Extracted data entries:
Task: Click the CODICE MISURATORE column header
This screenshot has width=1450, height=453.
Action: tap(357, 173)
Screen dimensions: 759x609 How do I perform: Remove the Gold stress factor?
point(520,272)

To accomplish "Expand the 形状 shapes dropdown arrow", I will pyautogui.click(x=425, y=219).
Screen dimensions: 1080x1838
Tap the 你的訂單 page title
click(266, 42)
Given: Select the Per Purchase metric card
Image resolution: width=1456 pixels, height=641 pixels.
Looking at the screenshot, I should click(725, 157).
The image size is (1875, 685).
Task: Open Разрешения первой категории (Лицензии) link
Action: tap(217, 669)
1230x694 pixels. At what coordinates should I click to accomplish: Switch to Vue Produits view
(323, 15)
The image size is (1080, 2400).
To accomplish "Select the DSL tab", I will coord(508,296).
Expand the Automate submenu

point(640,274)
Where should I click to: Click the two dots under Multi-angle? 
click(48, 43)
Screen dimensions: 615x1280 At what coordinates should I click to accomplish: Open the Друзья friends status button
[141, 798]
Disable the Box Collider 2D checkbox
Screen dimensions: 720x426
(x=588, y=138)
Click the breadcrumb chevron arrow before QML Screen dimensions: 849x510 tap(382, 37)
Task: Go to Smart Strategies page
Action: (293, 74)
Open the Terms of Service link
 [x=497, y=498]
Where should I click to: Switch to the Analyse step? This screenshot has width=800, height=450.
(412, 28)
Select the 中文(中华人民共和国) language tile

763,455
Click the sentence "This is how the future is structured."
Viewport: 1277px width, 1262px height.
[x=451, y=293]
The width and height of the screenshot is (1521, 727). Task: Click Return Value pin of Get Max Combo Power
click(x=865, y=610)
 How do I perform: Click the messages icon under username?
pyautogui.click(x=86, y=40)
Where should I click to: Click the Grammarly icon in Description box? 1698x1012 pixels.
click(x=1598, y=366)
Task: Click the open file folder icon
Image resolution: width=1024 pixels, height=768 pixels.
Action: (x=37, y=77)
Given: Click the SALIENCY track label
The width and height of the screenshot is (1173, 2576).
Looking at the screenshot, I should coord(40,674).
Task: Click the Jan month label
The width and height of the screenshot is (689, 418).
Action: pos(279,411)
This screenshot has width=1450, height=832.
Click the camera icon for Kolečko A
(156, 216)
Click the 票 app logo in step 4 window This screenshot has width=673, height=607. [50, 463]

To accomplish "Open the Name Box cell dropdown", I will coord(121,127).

Work order: In the data above, which lines lie between the line with "Click the sentence" and the line with "Given: Click the SALIENCY track label", inclusive? Print those lines exactly and nothing else.

Solution to this exercise:
Click the sentence "This is how the future is structured."
Viewport: 1277px width, 1262px height.
[x=451, y=293]
The width and height of the screenshot is (1521, 727). Task: Click Return Value pin of Get Max Combo Power
click(x=865, y=610)
 How do I perform: Click the messages icon under username?
pyautogui.click(x=86, y=40)
Where should I click to: Click the Grammarly icon in Description box? 1698x1012 pixels.
click(x=1598, y=366)
Task: Click the open file folder icon
Image resolution: width=1024 pixels, height=768 pixels.
Action: (x=37, y=77)
Given: Click the SALIENCY track label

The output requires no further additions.